Nyall has been a developer with the QGIS project since 2013. During this time he has contributed over 5000 additions to the project, and today is one of the most active developers on the project. Nyall’s contributions cover a wide range of areas – from improvements to the map rendering and symbology engines, enhancements to labeling and print layout functionality, right through to optimisations of the underlying spatial processing algorithms utilised by QGIS. Nyall is the proprietor of North Road Consulting, an Australian based spatial development consultancy which predominantly utilises international co-funding and crowd-funding campaigns to finance development into open source GIS applications.
Presented by Nicholas Medeiros
Instituting aggressive testing can help to ensure product quality, but a blind “test more” strategy can, at best, result in redundancy, and at worst, result in missed critical code areas, which can have cascading consequential effects — some life-threatening
— if not managed.
A structured, “test smarter” approach, using code coverage analysis as a basis, is more appropriate. With a code coverage tool, we can determine how much of our application’s source code has been hit by tests, which additional tests need to be written, how the test coverage has changed over time, and much more.
During this talk, we’ll introduce froglogic’s cross-platform, cross-compiler toolchain “Coco” for code coverage analysis of your Qt- or QML-based (or any C/C++/C#) application. We’ll explore how you can use Coco to enhance your desktop Qt application’s quality and improve your testing efficiency. We’ll also cover our unique support for garnering coverage data from automated GUI testing methods, in a streamlined, automatic manner. Lastly, we’ll focus on safety-critical software applications, for which code coverage takes special meaning before bringing a product to market.
Nick joined froglogic Marketing in 2018, following graduate study in computational mechanics and various Application Engineering roles within the software sector. When he’s not blogging for froglogic, he enjoys testing vegan recipes, reading poetry, and modding his Subaru.
Presented by Shantanu Tushar
Developing desktop applications in QML can be very effective – your toolbox will range from bindings to things like state transitions. Programming constructs aside, Qt Creator offers another helpful tool for developing applications in QML – the Qt Quick Designer. Similar to Qt Designer in the widgets world, it allows you to drag’n’drop UI elements and set properties. However, it can do more! You can setup bindings, preview states and even define animations using keyframes. This can be useful if you need close collaboration with your design team. Apart from quick iterations and ability to preview your UI, you can even pair with your team’s designer and work on the UI together. This talk will cover effective ways of using Qt Quick Designer and also common pitfalls and limitations.

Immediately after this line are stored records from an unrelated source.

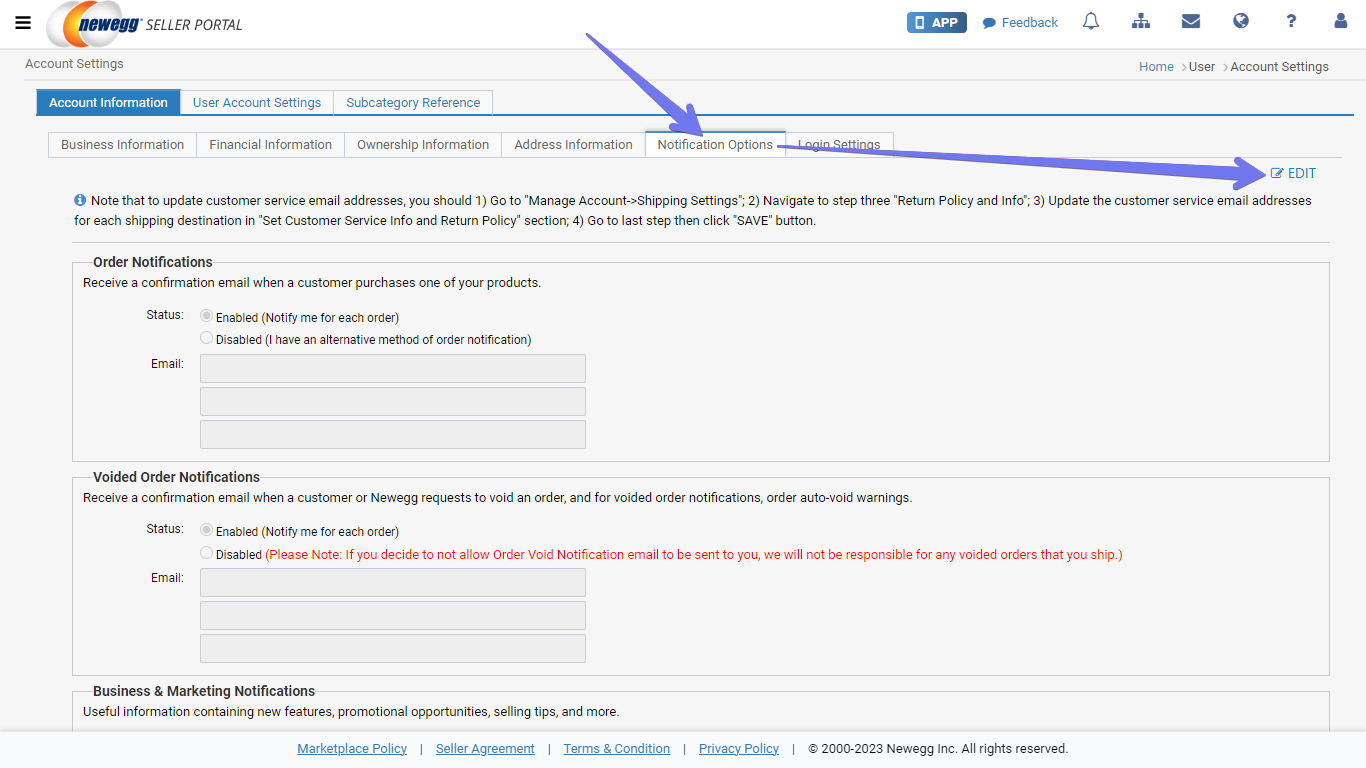Viewport: 1366px width, 768px height.
Task: Open the Feedback link
Action: tap(1020, 23)
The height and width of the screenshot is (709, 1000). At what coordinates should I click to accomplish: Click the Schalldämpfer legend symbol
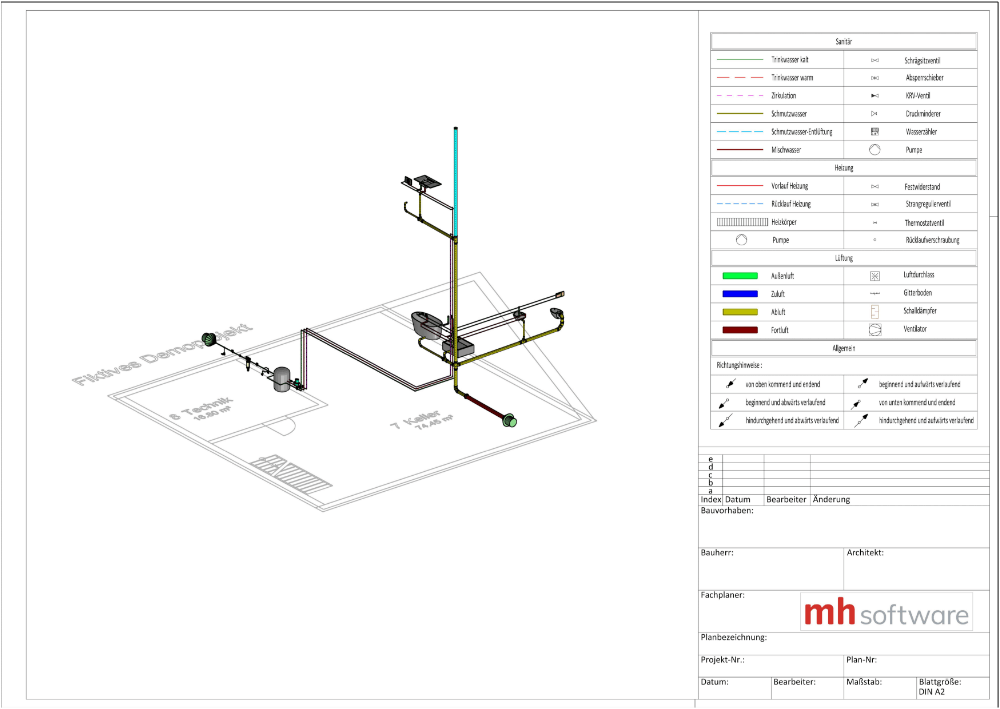[874, 311]
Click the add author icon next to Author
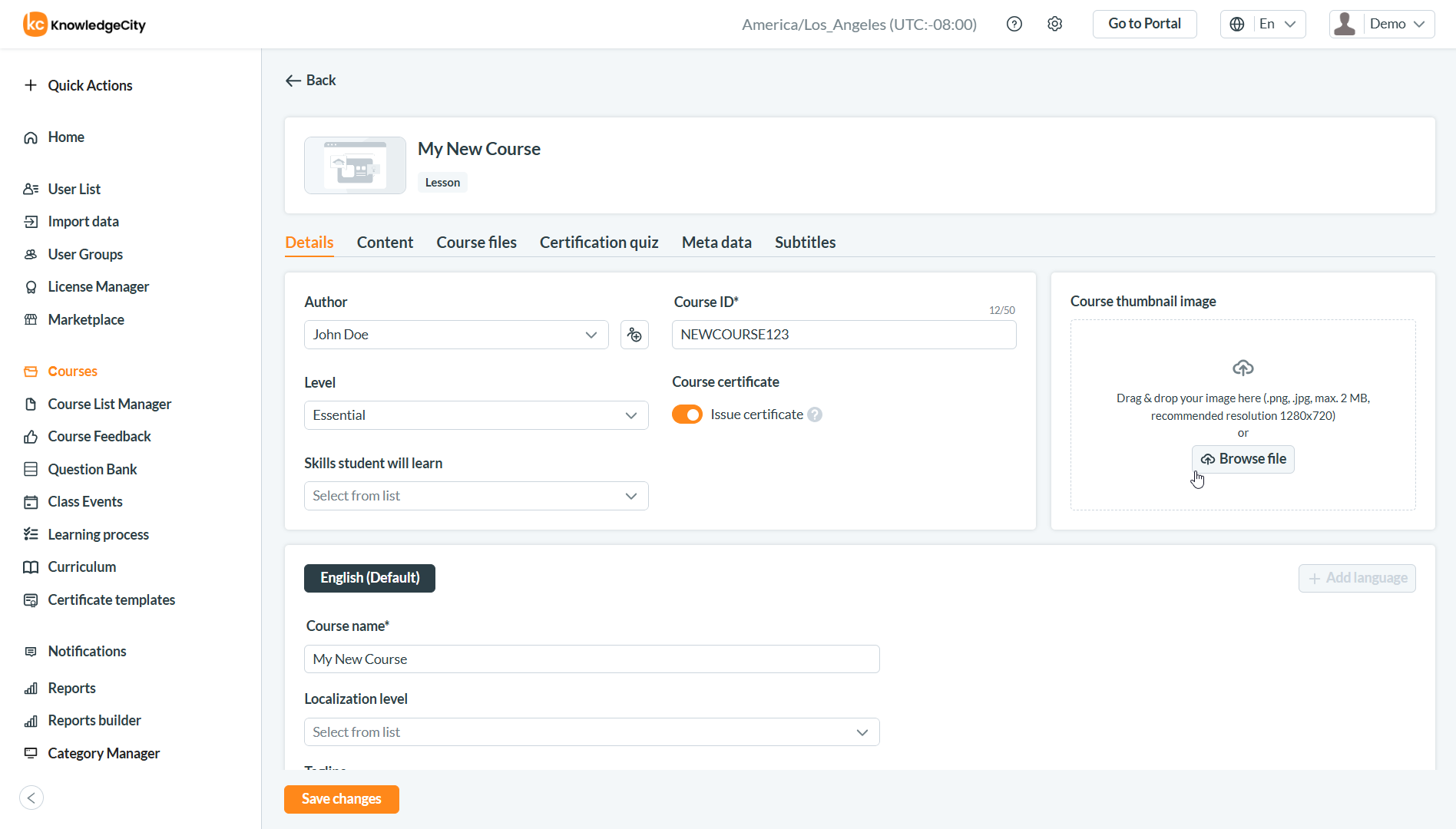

Shantanu has been developing with Qt/C++ since 2009 when he started contributing to various KDE projects as a student. He works as a Software Engineer at KDAB and in the past has been the driving force behind the SoStronk esports desktop application. With a focus on usability, Shantanu loves using QML/Qt Quick to create elegant and enjoyable user interfaces. When not working on UI, you will find him tinkering with DIY electronics and home automation.